たとえば、女性管理職比率の開示義務がある大手企業の場合、数値目標を達成しなければなりません。「うちはこういう取り組みをして、これだけの数値を出しています」と、有価証券報告書などで世の中に公表しなければならない、いわば「お尻に火が付いている」状態です。
解決しなければならない明確な理由、切迫した事情があるからこそ、企業は専任の担当者を置き、リソースを割いて本気で運用します。逆に言えば、「なんとなく良さそうだから」という程度の動機では、日々の業務に忙殺され、メンター制度は風化してしまいがちです。
【失敗例2】ランチ会と
さほど変わらない
特に社内メンター制度で頻発する失敗です。
メンターが「後輩の支援をして」と任命されたものの、スキルも目的もなく、ただ月1回ランチに行くだけになってしまうケースです。具体的な失敗談として、ある人(Aさん)が新入社員だった2007年頃の話を挙げましょう。
入社早々、Aさんは何の説明もなく上司から、今まで話したことのない先輩を紹介され、「この人がメンターだから月1回ランチに行って」と指示されました。しかし、初対面の先輩に「最近どう?」と聞かれても、まだ信頼関係もない相手に本音など言えるはずがありません。「何を話せばいいのかわからない」という探り合いの状態が続き、結局2、3回で先輩とのランチは自然消滅してしまいました。
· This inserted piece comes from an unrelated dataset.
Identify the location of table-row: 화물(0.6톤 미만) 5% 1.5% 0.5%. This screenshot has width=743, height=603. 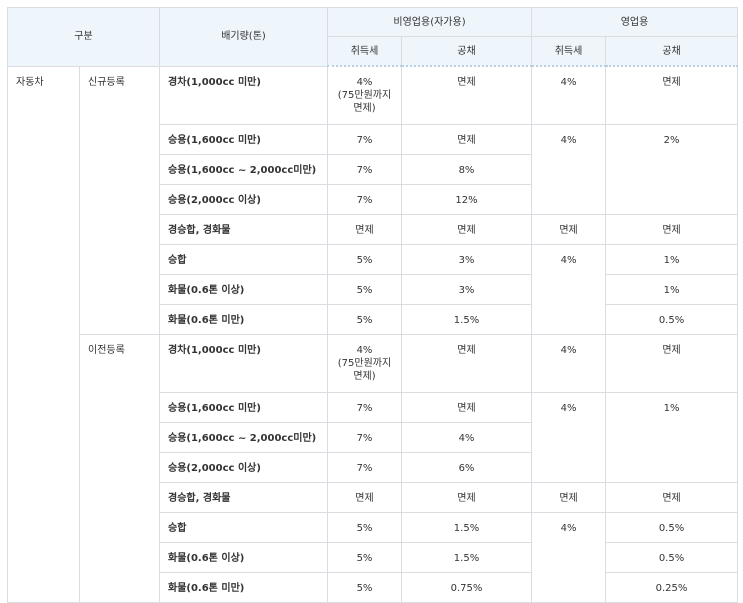
(374, 320).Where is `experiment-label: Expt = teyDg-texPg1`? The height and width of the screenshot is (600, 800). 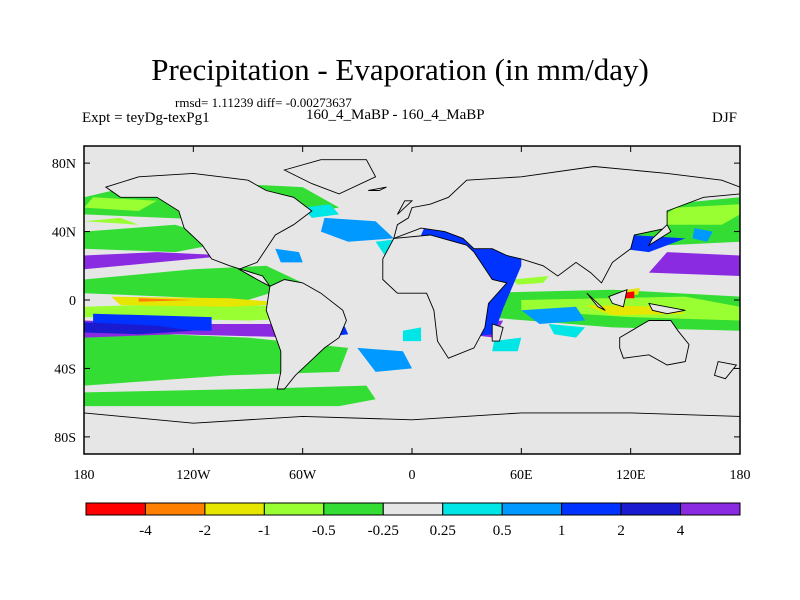
experiment-label: Expt = teyDg-texPg1 is located at coordinates (146, 118).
当時としては、メンター制度が社内にあること自体が先進的でしたが、運用する側の知識やスキルが追いついていなかったのだと思います。
この失敗の根本原因は、メンターの「スキル不足」と「目的の共有がなされていなかったこと」にあります。スキルのあるメンターであれば、メンティに対して、「何のためにやるのか」「守秘義務は守られるのか」をまず最初に明確に伝えるでしょう。目的と安心感をセットで伝えなければ、本音の対話は成立しないことをよくわかっているからです。
そして、メンティの直近の悩みが2回ほどのセッションで解決したとしても、「では、中長期的なキャリアについて考えよう」「この先の目標はどうする?」などと、テーマを深掘りして対話をリードできるため、決して雑談にはなりません。
ちなみに、メンティがいやいや参加させられているケースでは、セッションの冒頭で「なぜこの場が必要なのか」を腹落ちするまで説明することが必要です。